- What the exercise asks
Check every line below for the string "Scale". Copy the ones that have it.

- Data section
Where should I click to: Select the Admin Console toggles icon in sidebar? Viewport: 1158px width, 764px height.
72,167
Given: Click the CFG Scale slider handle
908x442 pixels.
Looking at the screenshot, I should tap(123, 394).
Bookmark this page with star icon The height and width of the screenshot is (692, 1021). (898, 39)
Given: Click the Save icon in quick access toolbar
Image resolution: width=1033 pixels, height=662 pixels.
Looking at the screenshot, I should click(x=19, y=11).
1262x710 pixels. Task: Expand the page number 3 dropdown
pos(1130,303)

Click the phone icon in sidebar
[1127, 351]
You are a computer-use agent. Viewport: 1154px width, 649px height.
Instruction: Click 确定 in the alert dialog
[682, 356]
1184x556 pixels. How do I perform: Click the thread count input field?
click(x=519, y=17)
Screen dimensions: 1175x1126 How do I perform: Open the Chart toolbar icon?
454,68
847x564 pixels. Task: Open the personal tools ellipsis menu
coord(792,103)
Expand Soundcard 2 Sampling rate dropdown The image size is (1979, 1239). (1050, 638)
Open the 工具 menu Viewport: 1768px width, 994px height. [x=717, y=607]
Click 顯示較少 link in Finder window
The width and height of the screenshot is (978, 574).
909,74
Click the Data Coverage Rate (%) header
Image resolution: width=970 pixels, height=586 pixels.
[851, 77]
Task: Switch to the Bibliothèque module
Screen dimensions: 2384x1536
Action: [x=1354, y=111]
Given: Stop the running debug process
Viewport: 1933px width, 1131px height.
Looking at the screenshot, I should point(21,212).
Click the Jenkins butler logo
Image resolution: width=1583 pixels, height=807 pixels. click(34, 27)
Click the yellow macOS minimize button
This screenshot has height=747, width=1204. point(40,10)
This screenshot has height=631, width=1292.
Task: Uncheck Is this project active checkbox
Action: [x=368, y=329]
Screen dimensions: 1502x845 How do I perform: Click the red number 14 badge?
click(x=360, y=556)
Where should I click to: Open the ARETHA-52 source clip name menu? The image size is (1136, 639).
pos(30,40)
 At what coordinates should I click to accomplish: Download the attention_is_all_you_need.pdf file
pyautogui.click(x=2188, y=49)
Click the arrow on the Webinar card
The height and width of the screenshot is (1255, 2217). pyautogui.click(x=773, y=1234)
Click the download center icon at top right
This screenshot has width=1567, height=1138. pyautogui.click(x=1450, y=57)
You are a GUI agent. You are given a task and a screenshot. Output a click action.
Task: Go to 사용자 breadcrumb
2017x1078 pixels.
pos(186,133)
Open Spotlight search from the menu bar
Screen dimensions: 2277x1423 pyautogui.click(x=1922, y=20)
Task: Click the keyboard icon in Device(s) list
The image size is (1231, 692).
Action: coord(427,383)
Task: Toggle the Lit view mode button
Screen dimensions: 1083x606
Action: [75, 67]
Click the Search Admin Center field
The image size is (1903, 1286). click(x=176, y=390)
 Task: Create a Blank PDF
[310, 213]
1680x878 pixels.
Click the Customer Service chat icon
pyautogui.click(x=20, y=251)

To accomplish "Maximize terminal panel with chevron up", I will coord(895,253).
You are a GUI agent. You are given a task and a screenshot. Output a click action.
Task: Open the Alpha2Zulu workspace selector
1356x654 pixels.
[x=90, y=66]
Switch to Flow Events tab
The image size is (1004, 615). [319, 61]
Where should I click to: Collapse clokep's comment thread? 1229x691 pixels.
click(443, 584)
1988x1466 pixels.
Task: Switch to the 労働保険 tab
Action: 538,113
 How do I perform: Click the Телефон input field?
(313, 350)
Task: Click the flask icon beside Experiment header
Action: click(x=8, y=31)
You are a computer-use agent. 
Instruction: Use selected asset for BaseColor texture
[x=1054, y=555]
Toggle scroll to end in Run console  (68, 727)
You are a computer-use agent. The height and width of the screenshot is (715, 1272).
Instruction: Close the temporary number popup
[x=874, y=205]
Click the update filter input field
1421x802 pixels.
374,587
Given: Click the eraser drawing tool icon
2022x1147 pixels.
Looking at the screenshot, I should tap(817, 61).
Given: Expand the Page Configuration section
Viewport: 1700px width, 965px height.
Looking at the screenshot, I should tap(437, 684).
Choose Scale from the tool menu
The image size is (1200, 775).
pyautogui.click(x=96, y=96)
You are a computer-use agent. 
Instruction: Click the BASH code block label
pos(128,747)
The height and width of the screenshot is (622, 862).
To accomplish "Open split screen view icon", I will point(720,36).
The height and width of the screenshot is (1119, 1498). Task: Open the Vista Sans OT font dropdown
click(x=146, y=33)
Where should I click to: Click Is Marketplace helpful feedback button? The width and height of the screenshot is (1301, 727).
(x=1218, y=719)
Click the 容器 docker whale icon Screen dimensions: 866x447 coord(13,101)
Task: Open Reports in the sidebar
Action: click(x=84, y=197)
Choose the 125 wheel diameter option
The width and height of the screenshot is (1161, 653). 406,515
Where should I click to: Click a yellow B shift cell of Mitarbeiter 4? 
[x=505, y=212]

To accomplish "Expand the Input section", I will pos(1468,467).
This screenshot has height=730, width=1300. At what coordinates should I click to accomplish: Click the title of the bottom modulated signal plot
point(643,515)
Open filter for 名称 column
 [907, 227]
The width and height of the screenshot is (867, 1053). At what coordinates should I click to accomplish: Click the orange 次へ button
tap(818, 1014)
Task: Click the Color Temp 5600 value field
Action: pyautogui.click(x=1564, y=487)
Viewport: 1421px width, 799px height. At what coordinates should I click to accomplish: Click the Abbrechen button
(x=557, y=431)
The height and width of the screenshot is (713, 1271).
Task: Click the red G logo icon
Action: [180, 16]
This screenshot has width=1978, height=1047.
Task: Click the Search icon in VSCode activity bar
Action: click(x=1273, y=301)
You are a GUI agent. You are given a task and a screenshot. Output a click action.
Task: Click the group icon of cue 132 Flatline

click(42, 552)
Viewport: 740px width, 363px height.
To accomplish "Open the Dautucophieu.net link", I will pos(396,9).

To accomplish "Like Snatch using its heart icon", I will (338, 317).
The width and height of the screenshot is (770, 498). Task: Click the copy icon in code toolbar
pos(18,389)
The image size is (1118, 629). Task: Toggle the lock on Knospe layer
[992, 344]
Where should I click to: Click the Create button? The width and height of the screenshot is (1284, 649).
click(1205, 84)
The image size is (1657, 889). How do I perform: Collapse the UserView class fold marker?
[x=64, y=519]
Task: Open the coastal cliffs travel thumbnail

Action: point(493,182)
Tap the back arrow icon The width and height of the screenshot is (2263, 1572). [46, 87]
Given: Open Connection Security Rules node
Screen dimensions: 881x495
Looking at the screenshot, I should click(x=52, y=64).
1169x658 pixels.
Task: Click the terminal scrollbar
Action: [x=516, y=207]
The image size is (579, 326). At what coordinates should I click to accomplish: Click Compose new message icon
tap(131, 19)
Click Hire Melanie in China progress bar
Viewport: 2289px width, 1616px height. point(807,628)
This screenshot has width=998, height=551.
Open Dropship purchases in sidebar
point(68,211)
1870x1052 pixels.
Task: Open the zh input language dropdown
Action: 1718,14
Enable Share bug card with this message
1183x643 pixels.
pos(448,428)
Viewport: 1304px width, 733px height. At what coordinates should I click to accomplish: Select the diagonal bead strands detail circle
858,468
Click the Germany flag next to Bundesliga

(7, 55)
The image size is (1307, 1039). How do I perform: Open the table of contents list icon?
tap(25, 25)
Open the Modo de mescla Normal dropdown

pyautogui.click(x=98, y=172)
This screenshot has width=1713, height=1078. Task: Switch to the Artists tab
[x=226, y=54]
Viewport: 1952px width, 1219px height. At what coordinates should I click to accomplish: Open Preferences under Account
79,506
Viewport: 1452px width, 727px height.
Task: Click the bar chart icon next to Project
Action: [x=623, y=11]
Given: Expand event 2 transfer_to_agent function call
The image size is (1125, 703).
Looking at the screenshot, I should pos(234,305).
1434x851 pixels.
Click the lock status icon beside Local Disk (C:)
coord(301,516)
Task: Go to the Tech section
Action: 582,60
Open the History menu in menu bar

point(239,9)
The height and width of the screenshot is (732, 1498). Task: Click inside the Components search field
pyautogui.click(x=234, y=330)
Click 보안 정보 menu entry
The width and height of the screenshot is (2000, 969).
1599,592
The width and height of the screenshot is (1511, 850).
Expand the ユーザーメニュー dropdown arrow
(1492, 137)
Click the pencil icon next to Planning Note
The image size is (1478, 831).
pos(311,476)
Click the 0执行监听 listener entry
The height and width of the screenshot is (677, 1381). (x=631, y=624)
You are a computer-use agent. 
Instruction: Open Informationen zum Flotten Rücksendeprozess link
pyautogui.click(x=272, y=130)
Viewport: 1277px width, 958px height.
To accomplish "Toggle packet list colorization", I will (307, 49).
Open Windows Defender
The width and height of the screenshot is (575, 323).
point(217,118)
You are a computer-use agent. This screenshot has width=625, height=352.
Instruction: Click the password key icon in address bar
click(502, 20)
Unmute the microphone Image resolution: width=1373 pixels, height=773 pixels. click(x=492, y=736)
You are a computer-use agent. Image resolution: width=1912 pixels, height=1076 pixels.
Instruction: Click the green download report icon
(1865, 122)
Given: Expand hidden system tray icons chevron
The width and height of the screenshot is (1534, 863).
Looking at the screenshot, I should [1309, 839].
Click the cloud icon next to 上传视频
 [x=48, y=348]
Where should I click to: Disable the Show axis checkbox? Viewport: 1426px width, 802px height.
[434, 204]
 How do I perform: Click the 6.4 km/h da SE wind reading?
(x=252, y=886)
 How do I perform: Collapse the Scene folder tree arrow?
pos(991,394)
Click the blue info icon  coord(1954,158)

- Your response
Given: Click the CFG Scale slider handle
Choose Scale from the tool menu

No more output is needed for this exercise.